KeshetUK criticised the “complicated process” trans people face to change their birth certificate.

“We would like the UK to be in line with the eight other countries around the world where trans people have full rights to self-declaration,” the Jewish LGBT+ group said Wednesday.

"This process should focus on the autonomy and dignity of the individual to have their gender identity recognised by society and the State as the gender they know themselves to be.

“Instead it is currently is a complicated process finally decided by a panel of legal and medical professionals who don’t know that person.”

Liberal Judaism’s interim director Rabbi Charley Baginsky, meanwhile, accused the government of ignoring the wishes of trans and non-binary people.

She told the JC: “In failing to introduce meaningful reforms to the Gender Recognition Act, the government is not only ignoring the wishes of trans and non-binary people but also the overwhelming majority of those who responded to the government’s own consultation supporting self-identification.”

“Liberal Judaism will continue to campaign, alongside our allies, for the significant and positive changes that had been promised so that everyone can live their lives how they choose and with dignity and respect,” she said.

Prof Freedman, meanwhile, pointed to ongoing uncertainty for religious minorities.

She said: “We don’t know whether from a religious point of view people who are born male but identify as trans women are able to access women’s changing rooms or able to go to all-girls schools, and until we have certainty and clarity about that there is still going to be difficulties for religious individuals who need sex-segregated spaces for their religious practice.”

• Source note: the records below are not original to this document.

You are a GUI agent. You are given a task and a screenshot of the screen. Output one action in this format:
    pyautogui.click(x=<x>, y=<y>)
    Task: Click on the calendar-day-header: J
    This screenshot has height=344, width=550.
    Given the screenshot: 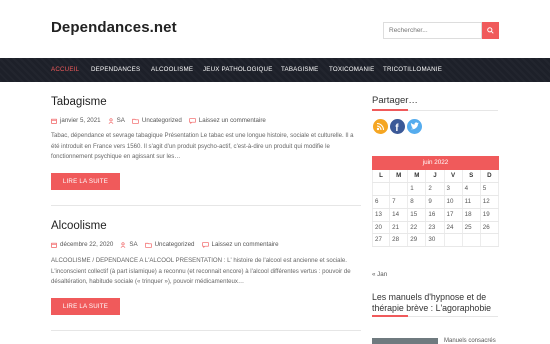 What is the action you would take?
    pyautogui.click(x=436, y=176)
    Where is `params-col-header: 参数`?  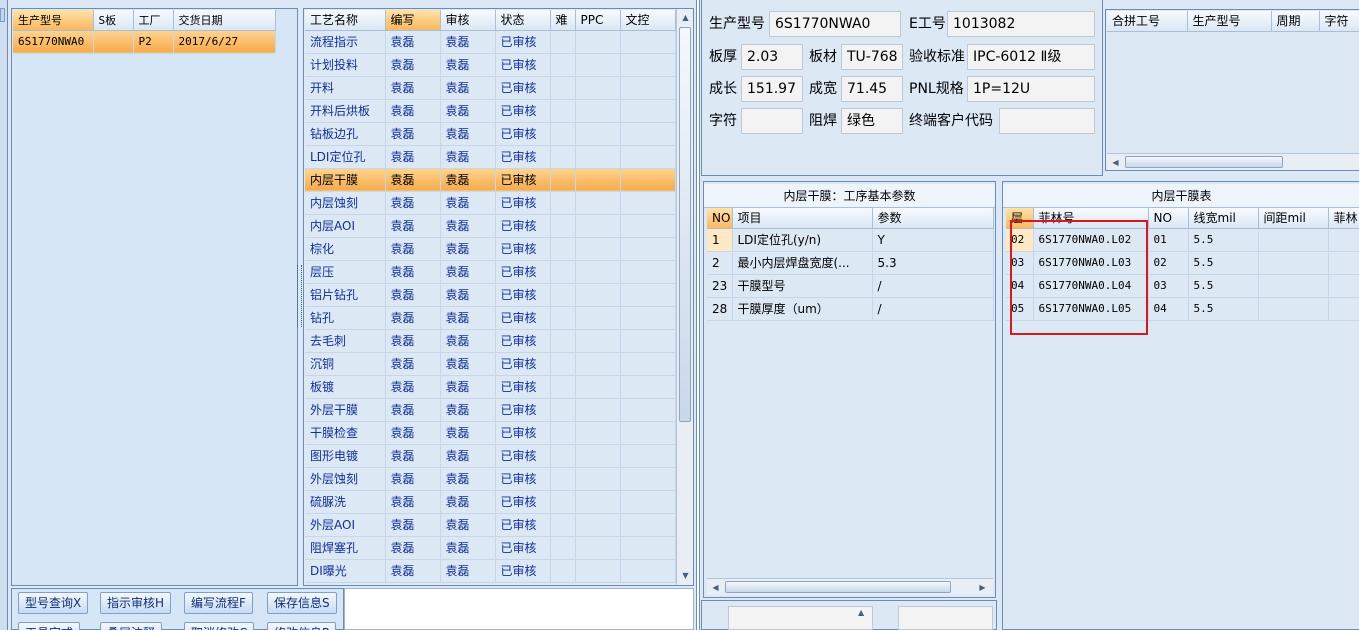
params-col-header: 参数 is located at coordinates (933, 218).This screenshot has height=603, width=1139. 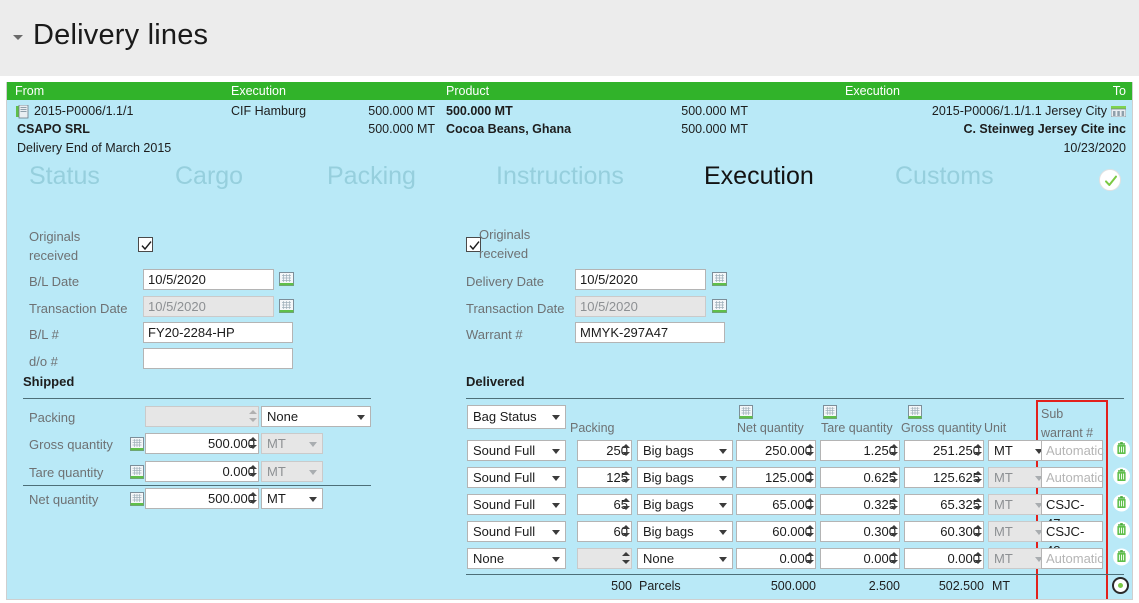 I want to click on shipped-packing-stepper, so click(x=252, y=416). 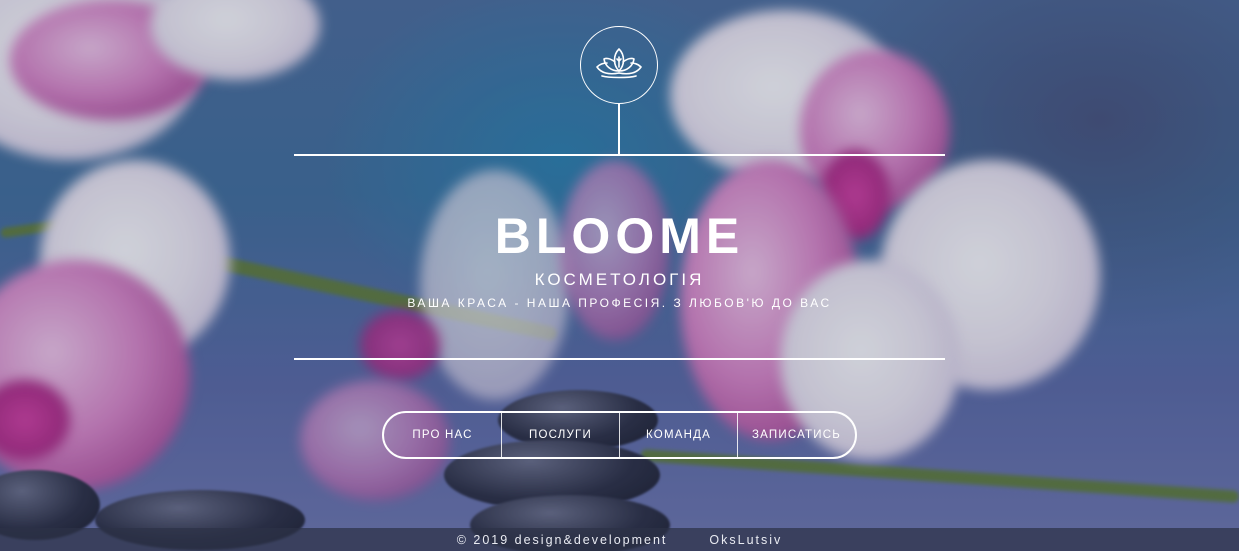 I want to click on main-nav: ПРО НАС ПОСЛУГИ КОМАНДА ЗАПИСАТИСЬ, so click(x=620, y=435).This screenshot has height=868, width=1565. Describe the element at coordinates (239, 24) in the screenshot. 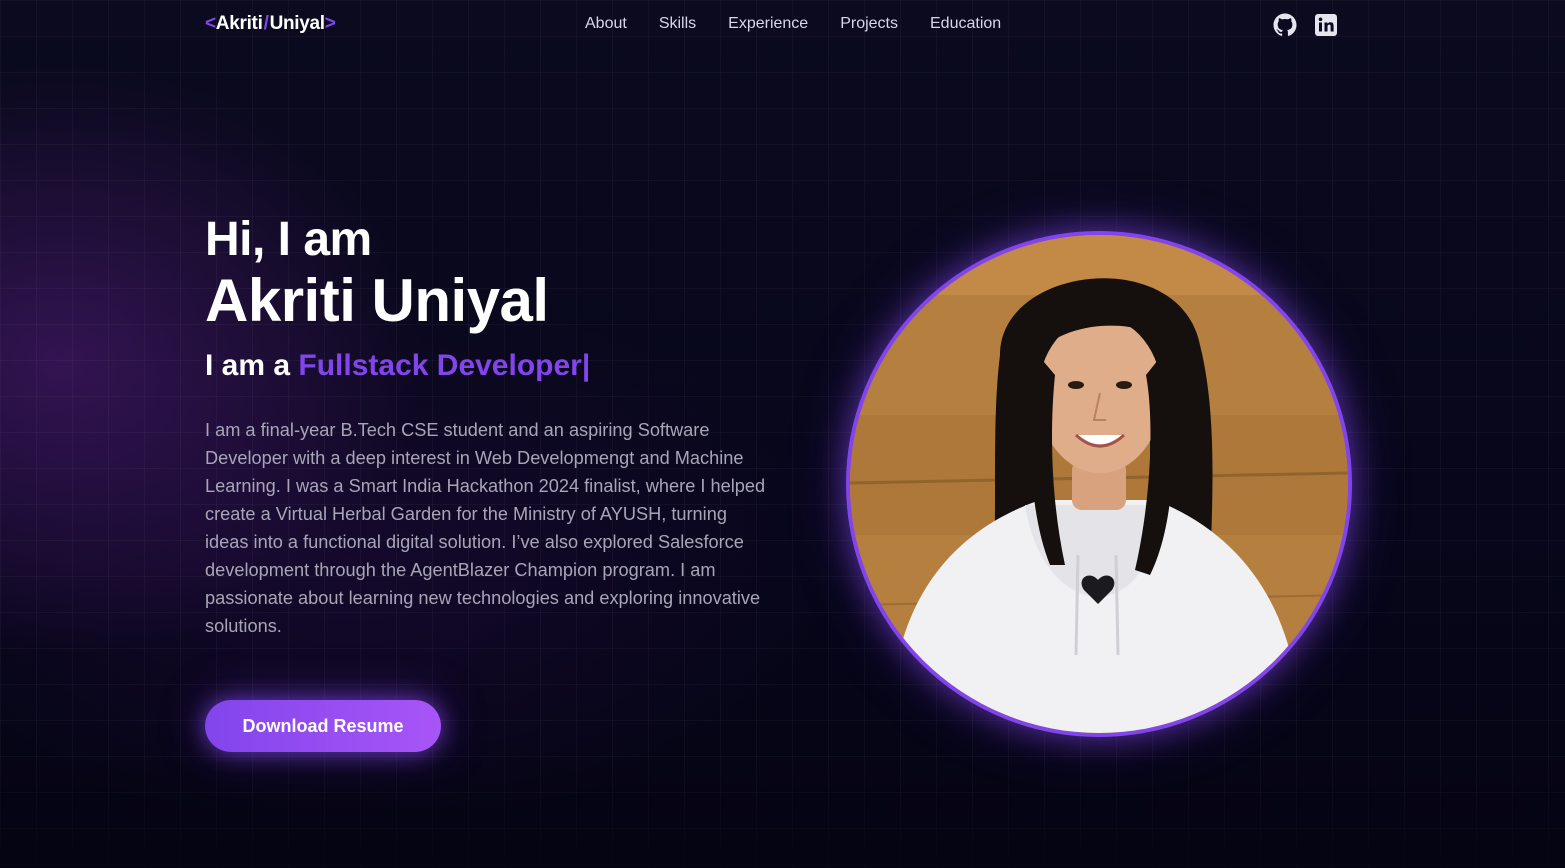

I see `logo-first-name: Akriti` at that location.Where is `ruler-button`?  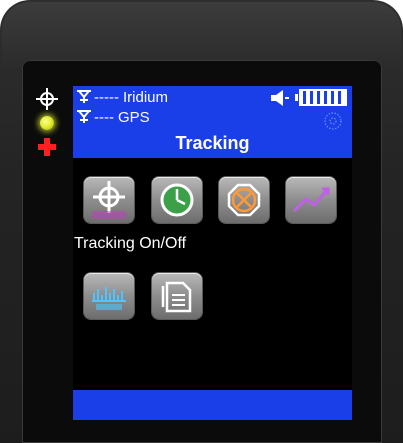
ruler-button is located at coordinates (109, 296).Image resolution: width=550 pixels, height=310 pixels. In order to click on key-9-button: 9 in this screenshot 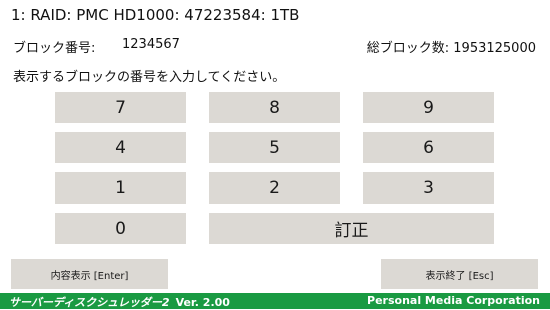, I will do `click(428, 108)`.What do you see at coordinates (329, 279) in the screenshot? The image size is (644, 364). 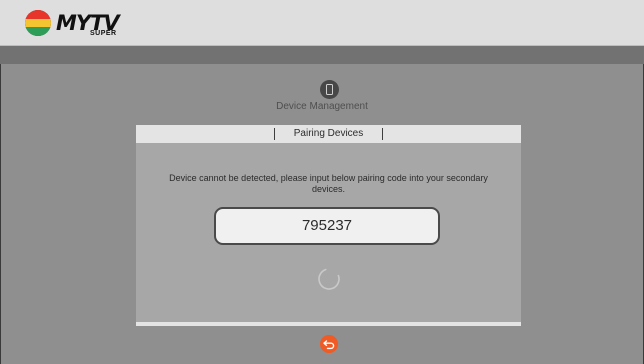 I see `spinner-icon` at bounding box center [329, 279].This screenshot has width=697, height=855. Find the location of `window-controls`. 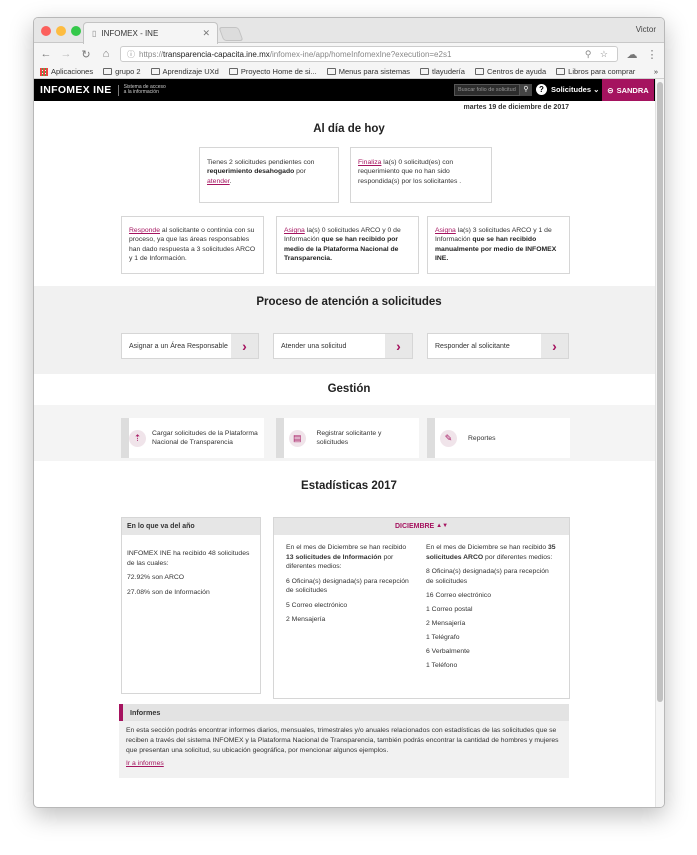

window-controls is located at coordinates (61, 31). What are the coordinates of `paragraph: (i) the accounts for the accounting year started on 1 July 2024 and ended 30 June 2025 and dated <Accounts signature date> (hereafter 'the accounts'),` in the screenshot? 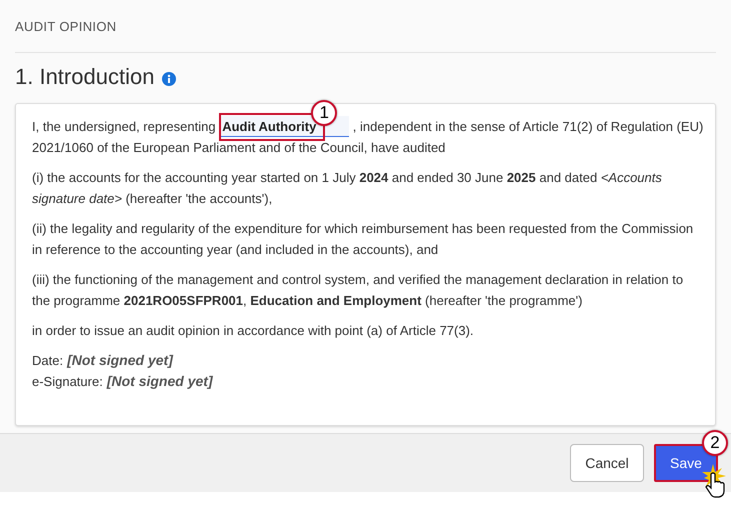 It's located at (348, 188).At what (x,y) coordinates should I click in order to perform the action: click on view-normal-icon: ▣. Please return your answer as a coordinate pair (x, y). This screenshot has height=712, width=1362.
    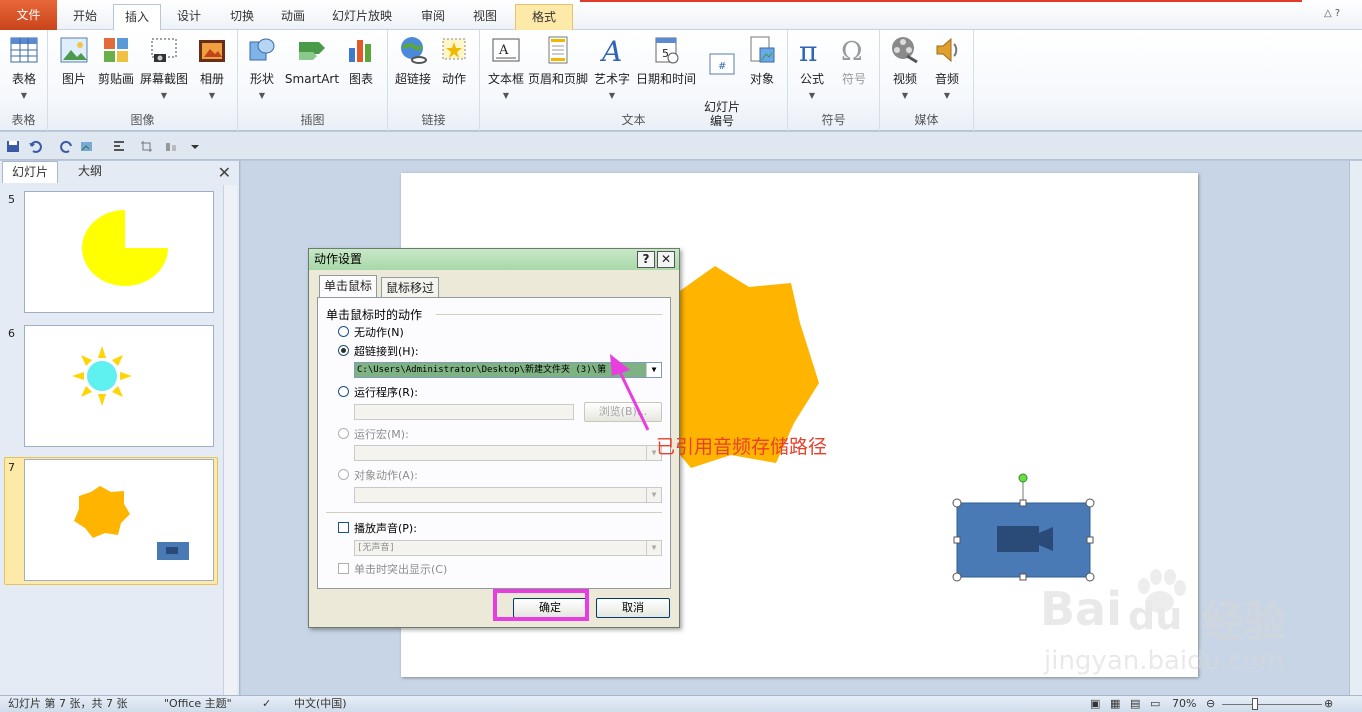
    Looking at the image, I should click on (1095, 704).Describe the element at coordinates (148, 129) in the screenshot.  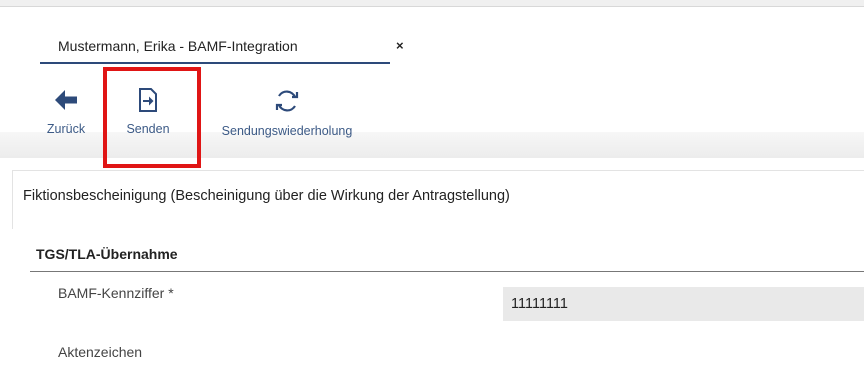
I see `send-button-label: Senden` at that location.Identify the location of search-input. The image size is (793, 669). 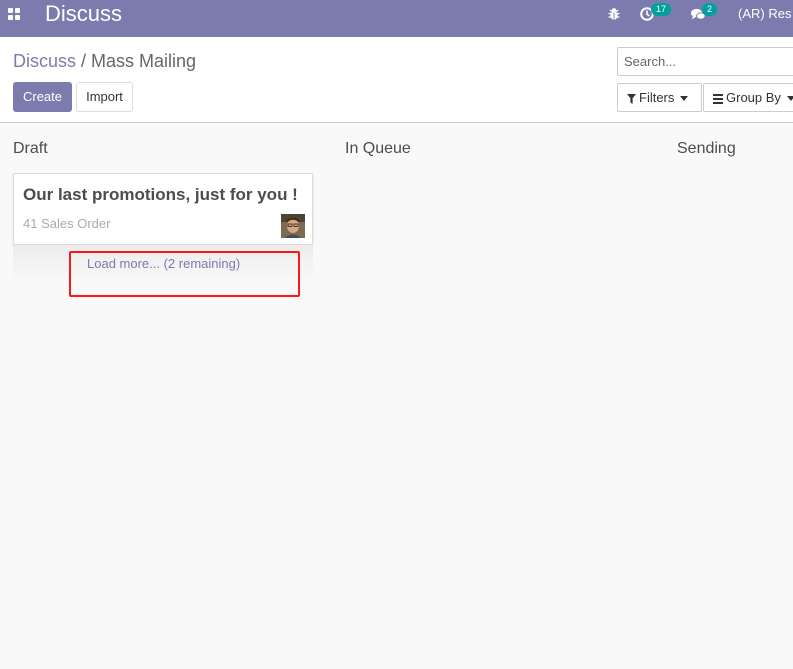
(706, 62).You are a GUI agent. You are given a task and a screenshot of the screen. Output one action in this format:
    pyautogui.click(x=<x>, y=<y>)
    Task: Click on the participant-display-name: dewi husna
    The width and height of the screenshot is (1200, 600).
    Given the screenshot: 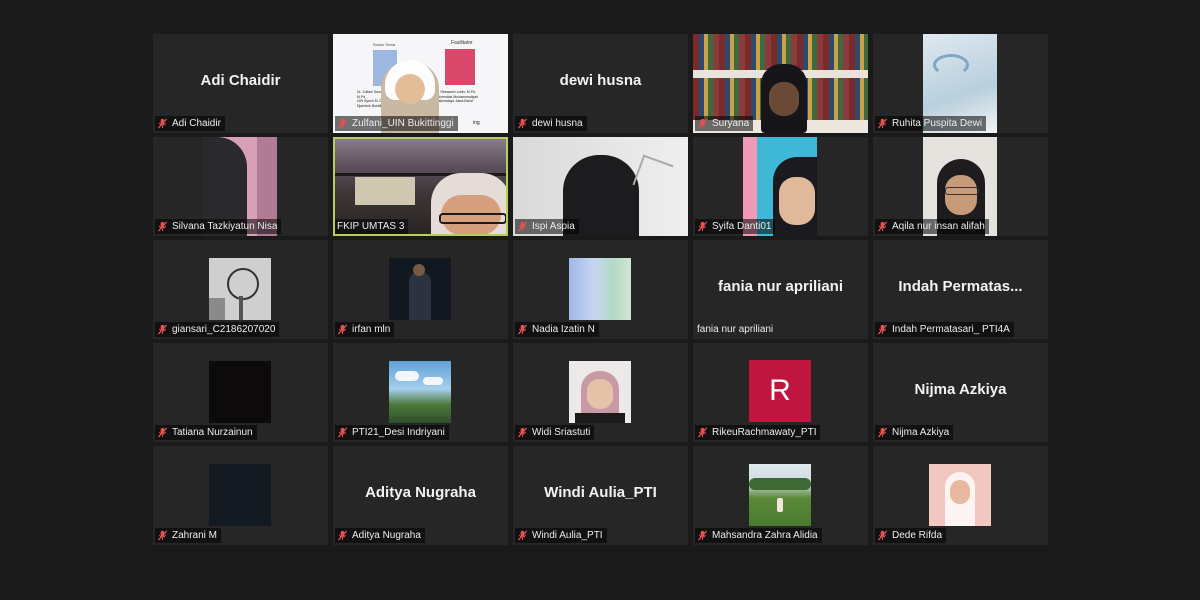 What is the action you would take?
    pyautogui.click(x=600, y=80)
    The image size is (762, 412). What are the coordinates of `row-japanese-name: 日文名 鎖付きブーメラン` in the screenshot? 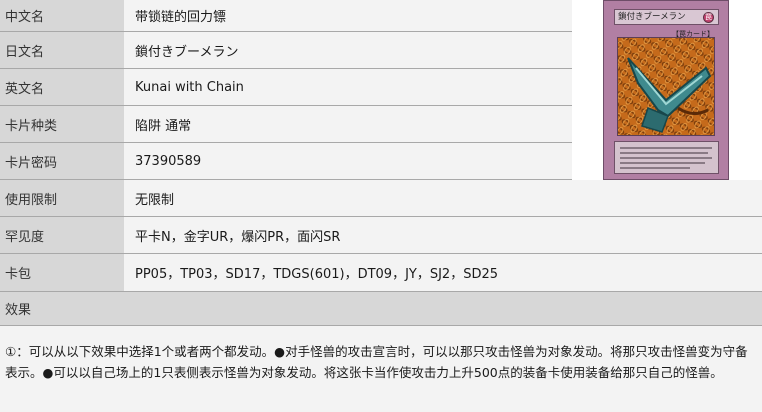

Ms Truss said the government would bring the process of changing gender online and replace the £140 application cost with a “nominal” fee. She also announced the opening of three gender clinics this year which she said would cut waiting lists by around 1,600 by 2022.

“We want transgender people to be free to live and to prosper in a modern Britain,” she said.

“We have also come to understand that gender recognition reform, though supported in the consultation undertaken by the last government, is not the top priority for trans people.”